#### Aufgabe 1:
Welche millionenfach heruntergeladenen Android-Apps nennt der Text über Kayak und Facebook als weitere Beispiele für Apps, die Daten an Facebook übertragen sollen?
#### Aufgabe 2:
Führe den Text über die Datenübertragung von Android-Apps an Facebook im Anschluss an seinen letzten Satz weiter.

#### Text:
Ein Test-Video von Privacy International führt vor, wie die Kayak App auf Android-Smartphones kurz nach dem Log-In aussieht

Diesen Bildschirm zeigt Kayak den Nutzern kurz nach dem Start der Android-App an. In der Untersuchung berichtet Privacy International, wie schon zu Beginn Daten an Facebook gesendet werden | Bild: Kayak

Kayak ist demnach nicht die einzige App, mit deren Hilfe Facebook Daten von Menschen erhalten kann, die keinen Facebook-Account haben. Auch andere millionenfach heruntergeladene Android-Apps wie Shazam, Spotify oder TripAdvisor sollen Daten an Facebook übertragen. "Kombiniert bieten die Daten einen detaillierten Einblick in die App-Nutzung von hunderten Millionen Menschen", schreibt Privacy International in einem ausführlichen Bericht.

(Einträge des Datensatzes)
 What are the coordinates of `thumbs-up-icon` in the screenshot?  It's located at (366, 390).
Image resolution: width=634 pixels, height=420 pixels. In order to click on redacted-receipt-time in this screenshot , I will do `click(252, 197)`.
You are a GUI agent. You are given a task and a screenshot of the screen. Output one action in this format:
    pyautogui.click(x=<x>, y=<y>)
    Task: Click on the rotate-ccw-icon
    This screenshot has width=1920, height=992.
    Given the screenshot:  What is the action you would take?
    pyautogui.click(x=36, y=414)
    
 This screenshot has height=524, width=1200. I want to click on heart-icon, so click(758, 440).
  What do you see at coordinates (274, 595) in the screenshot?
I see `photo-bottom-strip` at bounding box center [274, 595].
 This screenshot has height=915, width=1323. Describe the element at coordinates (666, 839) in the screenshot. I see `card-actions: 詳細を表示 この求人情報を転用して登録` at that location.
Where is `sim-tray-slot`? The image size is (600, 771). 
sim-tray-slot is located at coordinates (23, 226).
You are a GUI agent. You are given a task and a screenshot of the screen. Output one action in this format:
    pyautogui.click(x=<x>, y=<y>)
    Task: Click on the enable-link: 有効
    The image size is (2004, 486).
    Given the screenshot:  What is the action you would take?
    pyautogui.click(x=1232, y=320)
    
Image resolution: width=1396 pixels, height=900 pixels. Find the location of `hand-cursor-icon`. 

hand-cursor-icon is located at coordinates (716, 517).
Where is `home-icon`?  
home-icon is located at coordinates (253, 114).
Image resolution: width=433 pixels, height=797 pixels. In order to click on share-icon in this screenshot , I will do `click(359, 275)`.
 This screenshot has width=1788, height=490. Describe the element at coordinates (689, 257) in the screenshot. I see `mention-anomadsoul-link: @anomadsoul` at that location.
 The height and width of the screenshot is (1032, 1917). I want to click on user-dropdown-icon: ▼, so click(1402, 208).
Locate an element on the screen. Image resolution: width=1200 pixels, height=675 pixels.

#### Antwortfeld 1:
Shazam, Spotify und TripAdvisor.

#### Antwortfeld 2:
So übermittelt das Facebook-SDK im Hintergrund Daten

Übertragen werden die Daten, weil die Entwickler der Apps Facebooks sogenanntes Software Development Kit (SDK) für Android-Apps verwenden. Dabei handelt es sich um eine Art Werkzeugkasten, den Facebook Entwicklern kostenfrei zur Verfügung stellt. Für die Betreiber einer App ist das SDK besonders praktisch, weil sie dadurch von Facebook Statistiken und Analysen über die eigenen Nutzer erhalten können und besonders Zielgruppen-gerechte Anzeigen auf Facebook schalten können.

Facebooks SDK ist ein weit verbreitetes Tool, auf das zahlreiche Apps zurückgreifen. Zunächst hatten Forscher des Oxford Internet Institutes im April diesen Jahres hunderttausende Android-Apps entdeckt, die wahrscheinlich Daten an Facebook übertragen. Auf dieser Basis hat sich nun Privacy International die 34 am häufigsten heruntergeladenen Apps genauer angeschaut. Insgesamt übertragen demnach 23 dieser Apps Daten durch das SDK an Facebook-Server. Darunter sind neben Kayak auch die populäre Taschenlampen-App "Super Bright LED Flashlight", die Sport-App "My Fitness Pal" und das soziale Netzwerk vKontakte. All diese Apps wurden viele Millionen Mal heruntergeladen, allein "Super Bright LED Flashlight" hat über 500 Millionen Downloads im Google Play Store.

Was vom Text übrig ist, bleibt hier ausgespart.